* Задания
(1) Перепишите дословно часть текста о советском прошлом, начиная со слов «В памяти молодых» и продолжая до слов «красных галстуках, знамя.».
(2) Определите, соответствуют ли тексту о советском прошлом следующие утверждения, и подтвердите каждый ответ («да» или «нет») точной цитатой из него: (a) советское вспоминается молодым людям в ярких, разнообразных красках; (b) красный цвет упоминается в связи с пионерскими галстуками и знаменем; (c) жизнь в советское время менялась быстро.
(3) Какую общую особенность людей с советским воспитанием называют студенты в тексте о советском прошлом?

* Фрагмент источника
━━━━
Читаем СССР. Жизнь после смерти полностью

И все же некоторые черты кажутся студентам раздражающе-непонятными: «Меня всегда поражают люди, получившие советское воспитание, потому что у них есть одна общая особенность: хранить старый хлам со словами «а вдруг пригодится».

В памяти молодых «советское» имеет особый цвет. Это «черно-белый мир, наверное, из-за тусклости цветовой палитры вещей», «серо-черные люди», «мрачная одежда», «коричневые платья», «блеклые, серые, невыразительные здания». И лишь несколько раз мелькнуло красное: пионеры в красных галстуках, знамя.

Советское бытие обладает собственным пространством. «Это нечто объемное, масштабное». «“Советское” для меня почти то же самое, что огромное. Огромные территории, огромные масштабы производства, огромные ресурсы, как технологические, так и людские».

И временем: тягучим, тянущимся. «Это время длинных очередей»; «“Советское” – это долговечное»; «Жизнь менялась неспешно. Люди сохраняли свои вещи, были более привязаны к своей специальности, реже меняли семью».
━━━━
Строки из набора данных
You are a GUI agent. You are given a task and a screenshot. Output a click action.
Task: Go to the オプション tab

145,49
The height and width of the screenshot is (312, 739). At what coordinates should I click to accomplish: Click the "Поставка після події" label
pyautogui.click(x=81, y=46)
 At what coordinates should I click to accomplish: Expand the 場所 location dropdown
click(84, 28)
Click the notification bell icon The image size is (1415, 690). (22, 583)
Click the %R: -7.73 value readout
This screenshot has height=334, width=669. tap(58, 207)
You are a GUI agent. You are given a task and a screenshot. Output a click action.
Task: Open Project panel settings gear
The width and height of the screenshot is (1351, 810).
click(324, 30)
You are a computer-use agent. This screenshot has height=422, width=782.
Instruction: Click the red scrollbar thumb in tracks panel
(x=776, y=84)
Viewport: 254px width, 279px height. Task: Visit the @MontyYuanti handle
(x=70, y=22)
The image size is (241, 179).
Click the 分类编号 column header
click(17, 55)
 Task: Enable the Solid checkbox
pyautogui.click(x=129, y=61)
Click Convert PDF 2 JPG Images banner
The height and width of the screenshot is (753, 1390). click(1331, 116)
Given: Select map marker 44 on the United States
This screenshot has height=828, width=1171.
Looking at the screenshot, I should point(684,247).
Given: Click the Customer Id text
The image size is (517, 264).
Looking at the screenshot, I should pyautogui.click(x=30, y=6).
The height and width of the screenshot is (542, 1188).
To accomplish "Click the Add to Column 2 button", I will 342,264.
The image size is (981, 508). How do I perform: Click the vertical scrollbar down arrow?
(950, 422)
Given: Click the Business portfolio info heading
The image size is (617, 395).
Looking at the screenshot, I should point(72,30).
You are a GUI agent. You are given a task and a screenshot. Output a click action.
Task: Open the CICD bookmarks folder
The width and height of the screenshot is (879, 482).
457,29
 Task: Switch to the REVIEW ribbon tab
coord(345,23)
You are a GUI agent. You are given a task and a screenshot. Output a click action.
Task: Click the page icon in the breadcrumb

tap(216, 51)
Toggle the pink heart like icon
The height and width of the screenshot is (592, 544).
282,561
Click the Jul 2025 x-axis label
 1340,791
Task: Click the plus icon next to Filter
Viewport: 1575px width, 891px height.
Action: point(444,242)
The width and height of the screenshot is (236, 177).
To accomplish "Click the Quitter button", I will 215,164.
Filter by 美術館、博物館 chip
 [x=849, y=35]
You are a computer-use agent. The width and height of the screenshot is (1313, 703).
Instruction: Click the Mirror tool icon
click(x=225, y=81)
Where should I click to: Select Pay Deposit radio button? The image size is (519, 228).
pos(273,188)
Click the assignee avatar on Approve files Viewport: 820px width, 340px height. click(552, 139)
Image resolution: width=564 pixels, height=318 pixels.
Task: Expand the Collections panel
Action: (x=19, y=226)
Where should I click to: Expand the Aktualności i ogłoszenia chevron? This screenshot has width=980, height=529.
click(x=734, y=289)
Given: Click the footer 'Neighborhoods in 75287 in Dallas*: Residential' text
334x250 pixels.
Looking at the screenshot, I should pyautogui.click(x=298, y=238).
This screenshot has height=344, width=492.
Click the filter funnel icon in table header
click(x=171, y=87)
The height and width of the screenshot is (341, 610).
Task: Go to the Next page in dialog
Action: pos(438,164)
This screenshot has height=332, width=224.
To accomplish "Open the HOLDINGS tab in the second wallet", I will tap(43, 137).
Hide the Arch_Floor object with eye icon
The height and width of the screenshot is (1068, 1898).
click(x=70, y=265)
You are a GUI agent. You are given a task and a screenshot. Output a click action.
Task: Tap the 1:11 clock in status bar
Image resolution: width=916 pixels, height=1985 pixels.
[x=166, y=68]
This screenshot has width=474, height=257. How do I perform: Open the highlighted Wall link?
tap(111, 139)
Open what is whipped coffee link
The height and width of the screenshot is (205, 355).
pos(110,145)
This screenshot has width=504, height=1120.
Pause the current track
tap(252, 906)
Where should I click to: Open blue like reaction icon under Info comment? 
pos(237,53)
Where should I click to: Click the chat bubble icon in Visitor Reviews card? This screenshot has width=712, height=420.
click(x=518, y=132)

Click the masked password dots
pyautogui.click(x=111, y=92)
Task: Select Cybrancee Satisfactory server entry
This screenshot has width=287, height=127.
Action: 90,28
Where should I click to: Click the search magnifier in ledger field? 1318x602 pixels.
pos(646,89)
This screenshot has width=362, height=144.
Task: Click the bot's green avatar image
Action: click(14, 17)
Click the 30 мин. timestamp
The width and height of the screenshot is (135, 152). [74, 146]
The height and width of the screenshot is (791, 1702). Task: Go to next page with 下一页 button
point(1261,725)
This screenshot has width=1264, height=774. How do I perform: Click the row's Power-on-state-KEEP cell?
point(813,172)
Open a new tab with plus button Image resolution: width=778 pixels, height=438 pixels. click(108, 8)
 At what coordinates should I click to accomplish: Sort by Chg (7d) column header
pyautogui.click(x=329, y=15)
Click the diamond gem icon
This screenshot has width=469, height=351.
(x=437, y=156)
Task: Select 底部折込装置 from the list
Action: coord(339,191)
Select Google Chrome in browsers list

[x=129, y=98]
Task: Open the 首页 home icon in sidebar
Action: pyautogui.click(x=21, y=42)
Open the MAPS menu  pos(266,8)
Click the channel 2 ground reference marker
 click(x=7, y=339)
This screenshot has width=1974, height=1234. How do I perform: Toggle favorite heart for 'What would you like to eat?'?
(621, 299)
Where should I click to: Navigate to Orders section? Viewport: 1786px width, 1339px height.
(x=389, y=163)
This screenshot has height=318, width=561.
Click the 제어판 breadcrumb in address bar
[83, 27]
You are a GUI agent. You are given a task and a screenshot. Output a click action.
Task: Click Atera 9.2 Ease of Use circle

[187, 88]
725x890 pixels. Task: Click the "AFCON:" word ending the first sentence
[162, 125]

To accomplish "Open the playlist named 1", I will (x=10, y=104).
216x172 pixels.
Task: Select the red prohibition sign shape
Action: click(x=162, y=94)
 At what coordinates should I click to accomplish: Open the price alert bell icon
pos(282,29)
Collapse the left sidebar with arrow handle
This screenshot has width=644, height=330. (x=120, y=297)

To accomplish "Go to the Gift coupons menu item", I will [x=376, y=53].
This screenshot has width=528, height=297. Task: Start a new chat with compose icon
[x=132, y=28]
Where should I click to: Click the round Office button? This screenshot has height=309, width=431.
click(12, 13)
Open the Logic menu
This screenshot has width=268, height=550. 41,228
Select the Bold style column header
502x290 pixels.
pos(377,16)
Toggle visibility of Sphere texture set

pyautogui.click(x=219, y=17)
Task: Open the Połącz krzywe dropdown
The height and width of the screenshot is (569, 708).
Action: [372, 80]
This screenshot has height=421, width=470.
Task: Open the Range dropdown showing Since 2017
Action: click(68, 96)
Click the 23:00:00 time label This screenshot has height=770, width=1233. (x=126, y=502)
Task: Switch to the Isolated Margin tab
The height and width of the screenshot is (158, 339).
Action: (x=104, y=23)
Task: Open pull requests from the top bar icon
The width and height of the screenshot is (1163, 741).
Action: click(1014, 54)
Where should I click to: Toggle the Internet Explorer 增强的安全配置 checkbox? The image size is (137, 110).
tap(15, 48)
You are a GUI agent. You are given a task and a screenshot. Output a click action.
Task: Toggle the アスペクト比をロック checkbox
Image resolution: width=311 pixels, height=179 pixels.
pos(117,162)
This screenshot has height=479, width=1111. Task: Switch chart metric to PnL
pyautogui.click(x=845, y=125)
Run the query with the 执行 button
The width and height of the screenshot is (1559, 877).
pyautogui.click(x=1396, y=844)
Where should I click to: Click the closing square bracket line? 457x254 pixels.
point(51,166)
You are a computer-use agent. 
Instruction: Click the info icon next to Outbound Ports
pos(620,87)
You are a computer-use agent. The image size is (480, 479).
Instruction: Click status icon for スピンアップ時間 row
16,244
━━━━
* Ответы к заданиям
(1)
В памяти молодых «советское» имеет особый цвет. Это «черно-белый мир, наверное, из-за тусклости цветовой палитры вещей», «серо-черные люди», «мрачная одежда», «коричневые платья», «блеклые, серые, невыразительные здания». И лишь несколько раз мелькнуло красное: пионеры в красных галстуках, знамя.

(2)
(a) Нет: «черно-белый мир, наверное, из-за тусклости цветовой палитры вещей».
(b) Да: «пионеры в красных галстуках, знамя».
(c) Нет: «Жизнь менялась неспешно».

(3) Эти люди хранят старый хлам со словами «а вдруг пригодится».